Friday, July 6, 2018

Holy Family, Incarcerated

When they had gone, an angel of the Lord appeared to Joseph in a dream. “Get up,” he said, “take the child and his mother and escape to Egypt. Stay there until I tell you, for Herod is going to search for the child to kill him.” 
     So he got up, took the child and his mother during the night and left for Egypt, where he stayed until the death of Herod. And so was fulfilled  what the Lord had said through the prophet: “Out of Egypt I called my son.”  
-Matthew 2:13-15 (NIV)

A church in Indianapolis has pulled its statues of Jesus, Mary, and Joseph out of storage at an unusual time of year.
     While a lot of churches have the holy family set out on their lawns in a nativity scene during the Christmas season, they don’t usually come out in the middle of summer. But Christ Church Cathedral decided to haul theirs out to make a statement
     Instead of the usual stable, Joseph, Mary, and the baby Jesus have been placed inside a chain-link fence on the church’s lawn. The intent, as you’ve probably guessed, is to mirror the situation that many immigrant families on our borders — especially our southern border — find themselves in. While families are no longer being separated at the border, they are being detained together indefinitely according to the administration’s new policy.
     “Holy Scripture is clear about how we are to treat people trying to find safety for their families — we are to show mercy and welcome them,” said Steve Carlsen, dean and rector at the Cathedral. He went on to say that Jesus, Mary, and Joseph “call us to stand with all families seeking safety and a future for their children,” and that "We must not be divided by race, language or culture, but reach out to care for our neighbors — because every family is sacred.” 
     Mr. Carlsen is, of course, referring to the fact that the Gospel of Matthew tells the story of Joseph taking his wife and newborn son to Egypt in order to escape King Herod’s murderous intentions. In the gospel, the story functions more as a meditation on the strange twists the fulfillment of prophecy can take. In our world, though, it takes on a little different meaning. Jesus began his life as an immigrant asylum-seeker. He was born into a world that didn't have a place for him and his family, into a world that would just as soon exterminate them. His family left their livelihood, family, and everything they knew behind to give their new son a chance at life.
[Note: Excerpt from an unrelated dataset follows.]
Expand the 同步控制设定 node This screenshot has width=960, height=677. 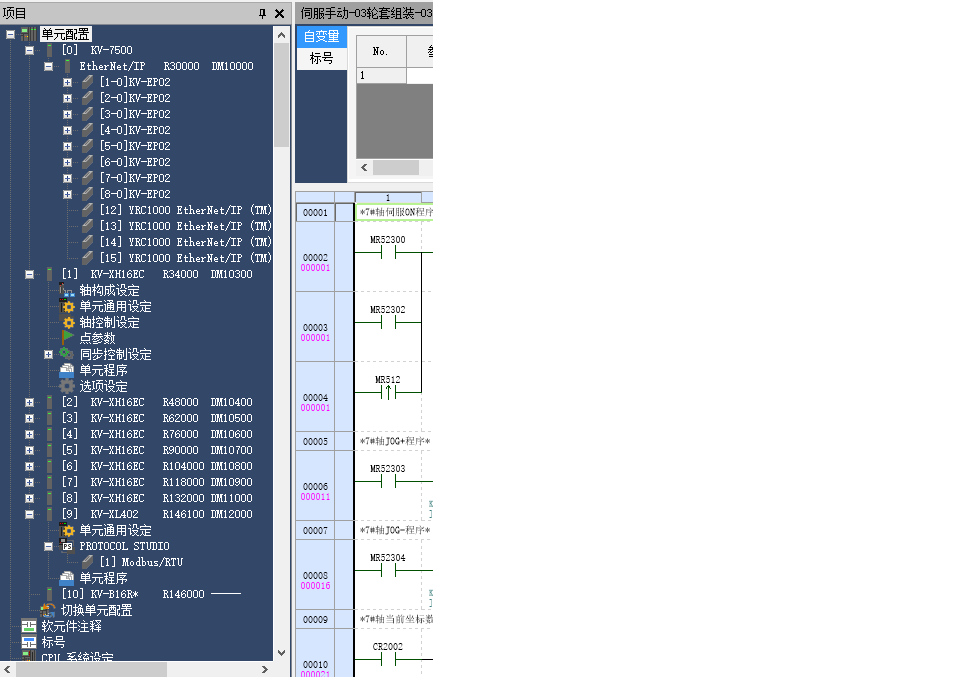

To the degree that any family in our world has to make that decision, we’ve failed as a race. To the degree that we don’t show compassion and mercy to those who are forced into that decision, we’ve failed as a church. 
     How does it change our thinking, those of us whose families have been here 3 or 4 or, like mine, many more generations, to see Jesus and his family as immigrants struggling to survive? Were there folks in Egypt saying that to “make Egypt great again” they needed to stop the flood of potentially dangerous immigrants coming to their borders? Were there those who would have turned this little family from Nazareth around and sent them back into the waiting arms of Herod? Almost certainly there were. If that makes some of us who are believers rethink our position on those who come to our shores looking for a life, so be it. "They were a homeless family with nowhere to stay," Mr. Carlson said in an interview. "I think our faith tells us where we need to be.” 
     One of the things I appreciate about the statement Christ Church is making is that it offers us an alternative way of reading Scripture. I think that’s pretty important, especially when administration officials are quoting Romans 13:1-5 as a way of telling believers that we should just be quiet and meekly submit to what the government tells us is right. (As if Paul would have ever stood for that!) The Bible can be and has been used to justify some of the most horrific abuses in human history — often by the very governments carrying out those abuses. It takes some discretion, some critical thinking, to read the Bible well. Christ Church takes the story of the flight to Egypt and uses it to make us think about what the “old, old story” of Jesus tells us about this very contemporary issue.
     I know a brother in Christ who thinks that the church, in its zeal for interpreting and explaining individual Bible texts, sometimes misses the big picture. He thinks we read Scripture in a way that misses the forest for the trees. I think he might be onto something, even if it’s not what he thinks it is.
     My take on it is that it isn’t so much a “miss the forest for the trees” problem. It’s that we ignore a large percentage of the trees — unfamiliar ones, of a species we can’t identify at first glance — and focus on a small grove here and there that are familiar territory. The Bible is a vast wilderness, and we tend to leave a lot of it unexplored and untouched. You know those parts in your Bible where the pages are still stuck together? Yeah, they’re Scripture too. And if the Bible is as important as we claim it is, then leaving large chunks of it untouched leaves our faith impoverished.
     If the sight of the Holy Family caged up on a church lawn makes your blood boil a little, you might ask yourself what it is that’s bothering you about it. The Bible shouldn’t always confirm what we already believe. Sometimes it should upset our beliefs. Sometimes it ought to wreak a little havoc in our value systems, overturn some tables, bust some holes in old wineskins. Maybe, if this little display bothers us, it’s because it’s allowed a previously-unexplored bit of Scripture to burrow its way to right where it should be: under our skin.
     I can already hear some believers saying that this is too political, that a church should concentrate on preaching the gospel and not take sides in a political debate. I get that, I do. In a lot of ways, I sympathize with it completely. Some of the spiritual ancestors I most admire would have said the same thing. They probably wouldn’t have taken a position on the subject, or had any confidence that one party was motivated by anything other than political gain.
     But here’s where they would have parted company with some I know who decry politics in the church: they would have gone out and served immigrant families in the name of Jesus. They would have gotten to know them, loved them, cared for them, and helped meet their needs because they would have known that the gospel correctly understood pushes us and nags at us to love the most vulnerable among us. They’d make their churches places of welcome. For some of us, worries about the church being “political” are a smokescreen that let us use our faith as a blindfold to keep us from having to see the suffering of real people. 
    It strikes me that it seems I can’t decide whether this is a post about immigration or reading the Bible. Turns out it’s both. That’s as it should be, since our opinions about the one should be formed by the other. 

     If someone needs to break out a nativity scene a few months early to remind us, so be it.